The value of a career average depends on the accrual rate chosen. For people with a relatively flat career path and a generous accrual rate, career average can equal final salary. This is rarely true for leaders; there are also concerns about its impact on those with slower career trajectories due to time out for families.
The current proposals appear to suggest a very significant drop in retirement income for senior leaders.
Retaining a final salary scheme is costs about twice as much as reducing the NPA. At a time of pay restraint, final salary also increases in attractiveness.
The value of a pension is typically expressed in terms of an accrual rate - the fraction of the annual salary that is banked as pension income. Accrual rates vary widely across the public sector. The government initially proposed an accrual rate of 1/65th for each year worked and has since improved this to 1/60th.
The current accrual rates are 1/80ths for pre-2007 scheme members and 1/60ths for post-2007 scheme members.
Retirement income (the annual pension) is the third key variable of a flexible pension.
As inflation erodes the value of savings over time, the indexing of pensions (i.e. increasing their value in line with inflation) is vital, and indexing crops up at various points during the discussion. The crucial decision is the choice of measure.
The government have already switched the index for retired and deferred members from RPI to CPI; CPI tends to be lower. (It was announced today that the High Court challenge to this has failed.) We are also in a debate about the proper measure to revalue the career average by. Choosing CPI rather than earnings growth would save a significant amount of money.
It is hard to know the appropriate index measures to use as they depend on forecasts of movements of prices and incomes for decades to come.

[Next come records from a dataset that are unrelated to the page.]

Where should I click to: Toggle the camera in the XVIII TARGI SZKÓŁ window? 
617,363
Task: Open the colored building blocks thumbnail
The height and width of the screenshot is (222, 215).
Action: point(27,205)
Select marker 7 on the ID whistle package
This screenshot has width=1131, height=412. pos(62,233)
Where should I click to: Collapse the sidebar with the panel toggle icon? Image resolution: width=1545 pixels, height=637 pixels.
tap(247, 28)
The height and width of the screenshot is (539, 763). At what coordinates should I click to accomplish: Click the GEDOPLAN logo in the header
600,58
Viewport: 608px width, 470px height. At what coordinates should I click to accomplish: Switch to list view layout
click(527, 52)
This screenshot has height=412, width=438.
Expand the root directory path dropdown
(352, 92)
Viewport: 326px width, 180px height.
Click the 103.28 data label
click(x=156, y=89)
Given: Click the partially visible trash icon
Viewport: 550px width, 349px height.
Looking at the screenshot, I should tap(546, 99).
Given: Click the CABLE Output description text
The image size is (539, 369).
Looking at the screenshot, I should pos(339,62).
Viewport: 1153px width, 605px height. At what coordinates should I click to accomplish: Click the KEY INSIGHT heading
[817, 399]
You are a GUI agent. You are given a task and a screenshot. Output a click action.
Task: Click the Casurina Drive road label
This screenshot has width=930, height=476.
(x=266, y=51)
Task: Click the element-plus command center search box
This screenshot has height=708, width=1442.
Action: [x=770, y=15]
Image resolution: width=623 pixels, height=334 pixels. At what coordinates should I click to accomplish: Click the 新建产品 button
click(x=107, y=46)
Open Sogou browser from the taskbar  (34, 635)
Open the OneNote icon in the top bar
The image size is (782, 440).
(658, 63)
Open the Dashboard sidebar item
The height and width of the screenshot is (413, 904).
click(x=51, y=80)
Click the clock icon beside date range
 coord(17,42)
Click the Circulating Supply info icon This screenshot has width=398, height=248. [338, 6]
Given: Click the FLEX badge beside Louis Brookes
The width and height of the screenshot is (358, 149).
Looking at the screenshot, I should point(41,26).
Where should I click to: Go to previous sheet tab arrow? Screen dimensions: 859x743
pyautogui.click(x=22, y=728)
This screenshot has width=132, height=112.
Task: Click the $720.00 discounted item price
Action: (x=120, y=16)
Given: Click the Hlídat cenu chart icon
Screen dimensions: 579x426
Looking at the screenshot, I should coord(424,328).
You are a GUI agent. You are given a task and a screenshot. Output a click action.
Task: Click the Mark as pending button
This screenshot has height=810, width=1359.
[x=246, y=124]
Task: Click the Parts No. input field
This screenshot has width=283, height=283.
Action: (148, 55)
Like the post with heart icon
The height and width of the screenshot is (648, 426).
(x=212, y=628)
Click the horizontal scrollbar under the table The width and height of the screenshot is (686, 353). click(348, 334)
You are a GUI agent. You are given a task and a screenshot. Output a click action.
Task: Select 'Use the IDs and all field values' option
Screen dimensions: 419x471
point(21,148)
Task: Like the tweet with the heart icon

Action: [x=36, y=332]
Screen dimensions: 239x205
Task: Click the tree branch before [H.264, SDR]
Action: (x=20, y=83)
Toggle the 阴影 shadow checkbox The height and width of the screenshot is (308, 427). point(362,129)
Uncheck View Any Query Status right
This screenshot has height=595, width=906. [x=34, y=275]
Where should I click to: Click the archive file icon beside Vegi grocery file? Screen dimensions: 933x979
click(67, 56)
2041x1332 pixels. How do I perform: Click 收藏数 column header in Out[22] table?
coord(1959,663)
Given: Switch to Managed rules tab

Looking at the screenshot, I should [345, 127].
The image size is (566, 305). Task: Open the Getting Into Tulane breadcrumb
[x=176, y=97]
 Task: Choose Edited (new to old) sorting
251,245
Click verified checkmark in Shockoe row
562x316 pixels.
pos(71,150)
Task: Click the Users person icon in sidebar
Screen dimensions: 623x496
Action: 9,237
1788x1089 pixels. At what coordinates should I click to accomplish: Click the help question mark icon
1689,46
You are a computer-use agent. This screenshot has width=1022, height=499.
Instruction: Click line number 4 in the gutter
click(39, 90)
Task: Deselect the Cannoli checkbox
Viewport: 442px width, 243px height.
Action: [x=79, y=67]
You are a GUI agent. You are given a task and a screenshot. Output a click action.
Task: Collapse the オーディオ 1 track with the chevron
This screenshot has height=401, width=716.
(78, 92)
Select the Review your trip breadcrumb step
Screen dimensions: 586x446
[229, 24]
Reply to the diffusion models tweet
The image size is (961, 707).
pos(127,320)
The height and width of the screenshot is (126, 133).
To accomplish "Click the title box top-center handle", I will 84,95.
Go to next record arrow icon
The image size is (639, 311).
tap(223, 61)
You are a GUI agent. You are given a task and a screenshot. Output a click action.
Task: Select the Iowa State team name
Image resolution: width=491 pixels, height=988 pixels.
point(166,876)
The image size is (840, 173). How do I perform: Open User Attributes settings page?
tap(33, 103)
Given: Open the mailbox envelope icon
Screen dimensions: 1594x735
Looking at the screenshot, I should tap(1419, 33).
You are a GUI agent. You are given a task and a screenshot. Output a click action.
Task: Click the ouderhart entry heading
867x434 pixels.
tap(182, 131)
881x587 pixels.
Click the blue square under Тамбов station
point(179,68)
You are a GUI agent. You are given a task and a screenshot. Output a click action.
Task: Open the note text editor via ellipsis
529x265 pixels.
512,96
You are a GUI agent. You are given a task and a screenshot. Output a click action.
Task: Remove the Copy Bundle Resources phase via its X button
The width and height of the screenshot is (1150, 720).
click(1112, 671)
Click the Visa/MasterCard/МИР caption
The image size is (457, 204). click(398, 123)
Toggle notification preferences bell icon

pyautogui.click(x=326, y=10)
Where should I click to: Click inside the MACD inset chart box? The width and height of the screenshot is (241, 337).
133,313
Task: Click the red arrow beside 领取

The government has proposed various forms of protection for existing scheme members. The most significant of these is the recent offer that people within ten years of retirement can remain on their current scheme permanently (they will still pay more and have a lower index). The government has also suggested that changes to scheme design will not come into effect until 2015 and that existing accrued rights (the final salary you have earned to date) will be preserved - your old scheme will be frozen and a new scheme begun.
For information, around 50% of our members are within ten years of retirement. The nature of the transitional protection means that the younger the member, the worse they will be affected. Throughout the negotiations we are constantly trying to factor in how we protect younger members particularly, and that we don't take from one group to pay another.
The teachers pension scheme comes with a variety of additional benefits like death in service and spouses' pensions.
We have mentioned flexibility in pensions several times. The current scheme design is a one size fits all, regardless of lifestyle, living costs or aspiration. NAHT has argued strongly for more flexible arrangements (within boundaries) that enable individuals to make choices among contributions, retirement age and pension income to suit them; and to vary these choices across their life. You build the pension that works for you, within an overall set cost. There are some flexibilities in the existing scheme, but this greatly expands their impact.
We hope this is a helpful summary of the main issues. We can't pretend it is neutral, but we have tried to be open and non-political. This is not a statement of our negotiating position.